[SHORT EXERCISE] Rewrite the lines below, replacing "magnifier" with "magnifying glass" and leaving everything else unchanged.

* * * * * * *

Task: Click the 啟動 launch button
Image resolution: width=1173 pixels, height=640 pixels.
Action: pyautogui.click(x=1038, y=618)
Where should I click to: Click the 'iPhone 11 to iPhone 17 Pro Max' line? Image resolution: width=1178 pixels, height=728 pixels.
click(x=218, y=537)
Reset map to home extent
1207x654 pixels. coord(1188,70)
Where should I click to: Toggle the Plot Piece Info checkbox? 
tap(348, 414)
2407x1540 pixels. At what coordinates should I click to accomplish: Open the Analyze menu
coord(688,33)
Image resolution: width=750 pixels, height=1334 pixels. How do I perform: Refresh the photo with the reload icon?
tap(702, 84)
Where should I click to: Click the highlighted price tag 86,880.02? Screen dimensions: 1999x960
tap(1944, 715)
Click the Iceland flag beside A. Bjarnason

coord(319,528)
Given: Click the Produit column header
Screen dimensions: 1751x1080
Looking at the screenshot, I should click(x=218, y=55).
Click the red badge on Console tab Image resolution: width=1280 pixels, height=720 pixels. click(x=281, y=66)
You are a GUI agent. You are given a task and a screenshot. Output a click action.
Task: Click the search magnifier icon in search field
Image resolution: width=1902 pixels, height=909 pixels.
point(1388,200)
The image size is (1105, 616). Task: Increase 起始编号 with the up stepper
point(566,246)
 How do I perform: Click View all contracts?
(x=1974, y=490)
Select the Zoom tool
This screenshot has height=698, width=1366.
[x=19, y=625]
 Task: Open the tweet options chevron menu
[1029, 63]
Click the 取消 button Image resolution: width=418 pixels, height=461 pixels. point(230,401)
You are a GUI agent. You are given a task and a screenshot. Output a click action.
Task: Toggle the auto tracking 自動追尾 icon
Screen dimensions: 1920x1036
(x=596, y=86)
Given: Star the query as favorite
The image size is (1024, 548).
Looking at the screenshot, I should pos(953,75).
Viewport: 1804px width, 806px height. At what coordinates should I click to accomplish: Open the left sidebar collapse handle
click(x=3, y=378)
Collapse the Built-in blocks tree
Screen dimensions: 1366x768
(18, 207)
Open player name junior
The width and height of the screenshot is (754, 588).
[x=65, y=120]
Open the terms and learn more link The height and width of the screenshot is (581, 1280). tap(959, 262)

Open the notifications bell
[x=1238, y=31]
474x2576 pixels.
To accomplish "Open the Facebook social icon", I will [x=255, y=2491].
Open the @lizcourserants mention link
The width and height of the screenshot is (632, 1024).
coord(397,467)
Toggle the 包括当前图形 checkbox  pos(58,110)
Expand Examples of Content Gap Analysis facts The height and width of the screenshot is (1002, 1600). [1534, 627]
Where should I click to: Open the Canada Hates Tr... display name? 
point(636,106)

* * * * * * *

[COMPLETE ANSWER]
Task: Click the 啟動 launch button
Image resolution: width=1173 pixels, height=640 pixels.
Action: pyautogui.click(x=1038, y=618)
Where should I click to: Click the 'iPhone 11 to iPhone 17 Pro Max' line? Image resolution: width=1178 pixels, height=728 pixels.
click(x=218, y=537)
Reset map to home extent
1207x654 pixels. coord(1188,70)
Where should I click to: Toggle the Plot Piece Info checkbox? 
tap(348, 414)
2407x1540 pixels. At what coordinates should I click to accomplish: Open the Analyze menu
coord(688,33)
Image resolution: width=750 pixels, height=1334 pixels. How do I perform: Refresh the photo with the reload icon?
tap(702, 84)
Where should I click to: Click the highlighted price tag 86,880.02? Screen dimensions: 1999x960
tap(1944, 715)
Click the Iceland flag beside A. Bjarnason

coord(319,528)
Given: Click the Produit column header
Screen dimensions: 1751x1080
Looking at the screenshot, I should click(x=218, y=55).
Click the red badge on Console tab Image resolution: width=1280 pixels, height=720 pixels. click(x=281, y=66)
You are a GUI agent. You are given a task and a screenshot. Output a click action.
Task: Click the search magnifying glass icon in search field
Image resolution: width=1902 pixels, height=909 pixels.
point(1388,200)
The image size is (1105, 616). Task: Increase 起始编号 with the up stepper
point(566,246)
 How do I perform: Click View all contracts?
(x=1974, y=490)
Select the Zoom tool
This screenshot has height=698, width=1366.
[x=19, y=625]
 Task: Open the tweet options chevron menu
[1029, 63]
Click the 取消 button Image resolution: width=418 pixels, height=461 pixels. point(230,401)
You are a GUI agent. You are given a task and a screenshot. Output a click action.
Task: Toggle the auto tracking 自動追尾 icon
Screen dimensions: 1920x1036
(x=596, y=86)
Given: Star the query as favorite
The image size is (1024, 548).
Looking at the screenshot, I should pos(953,75).
Viewport: 1804px width, 806px height. At what coordinates should I click to accomplish: Open the left sidebar collapse handle
click(x=3, y=378)
Collapse the Built-in blocks tree
Screen dimensions: 1366x768
(18, 207)
Open player name junior
The width and height of the screenshot is (754, 588).
[x=65, y=120]
Open the terms and learn more link The height and width of the screenshot is (581, 1280). tap(959, 262)

Open the notifications bell
[x=1238, y=31]
474x2576 pixels.
To accomplish "Open the Facebook social icon", I will [x=255, y=2491].
Open the @lizcourserants mention link
The width and height of the screenshot is (632, 1024).
coord(397,467)
Toggle the 包括当前图形 checkbox  pos(58,110)
Expand Examples of Content Gap Analysis facts The height and width of the screenshot is (1002, 1600). [1534, 627]
Where should I click to: Open the Canada Hates Tr... display name? 
point(636,106)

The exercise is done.